Your goal » Rescale the material starting at the line that contains "the date 2017/12/18" and ending at the end of the material. Reproduce every line in that span, requests included, multiplying each click coordinate by 2.6 and rounding to the nearest whole number, with halves rounded up.

● ● ● ●

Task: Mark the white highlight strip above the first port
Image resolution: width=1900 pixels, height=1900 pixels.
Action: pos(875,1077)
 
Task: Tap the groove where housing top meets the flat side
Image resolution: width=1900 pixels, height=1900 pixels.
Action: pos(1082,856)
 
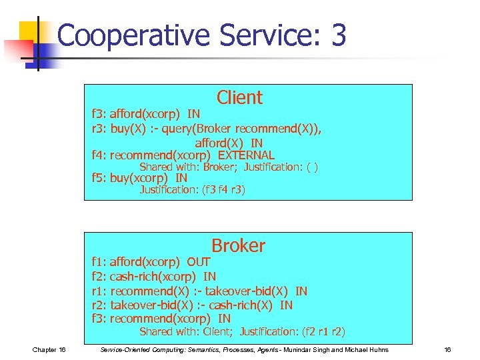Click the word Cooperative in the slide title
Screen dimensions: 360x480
tap(133, 35)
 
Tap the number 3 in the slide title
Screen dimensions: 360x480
tap(338, 35)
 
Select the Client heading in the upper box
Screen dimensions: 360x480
tap(239, 98)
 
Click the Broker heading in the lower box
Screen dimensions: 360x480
tap(238, 246)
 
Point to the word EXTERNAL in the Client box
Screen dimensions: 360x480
tap(246, 155)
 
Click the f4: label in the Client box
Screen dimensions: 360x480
tap(99, 155)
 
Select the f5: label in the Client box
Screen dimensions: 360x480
tap(99, 178)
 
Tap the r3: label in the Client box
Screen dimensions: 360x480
tap(99, 129)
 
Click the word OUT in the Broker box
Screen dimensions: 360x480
tap(199, 262)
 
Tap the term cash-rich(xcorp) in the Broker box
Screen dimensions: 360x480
tap(153, 276)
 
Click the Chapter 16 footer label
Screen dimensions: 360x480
tap(49, 350)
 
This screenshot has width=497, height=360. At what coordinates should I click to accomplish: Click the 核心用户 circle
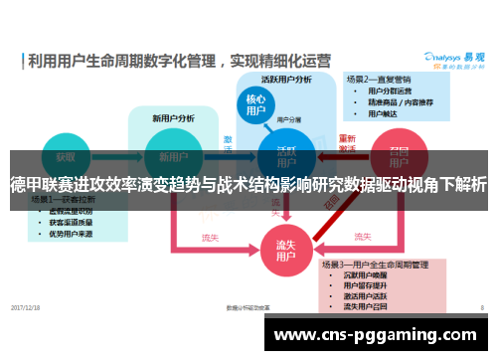click(254, 107)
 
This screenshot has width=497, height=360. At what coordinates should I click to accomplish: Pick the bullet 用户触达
click(384, 113)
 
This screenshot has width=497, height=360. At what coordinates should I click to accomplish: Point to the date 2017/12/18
click(27, 307)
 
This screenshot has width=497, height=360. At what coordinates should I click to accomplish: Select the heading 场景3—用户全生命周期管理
click(374, 265)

● ● ● ●

The result »
This screenshot has width=497, height=360. At what coordinates should I click to accomplish: Point to the date 2017/12/18
click(70, 798)
 
This screenshot has width=497, height=360. At what coordinates should I click to accomplish: Select the heading 场景3—用户全生命周期管理
click(972, 689)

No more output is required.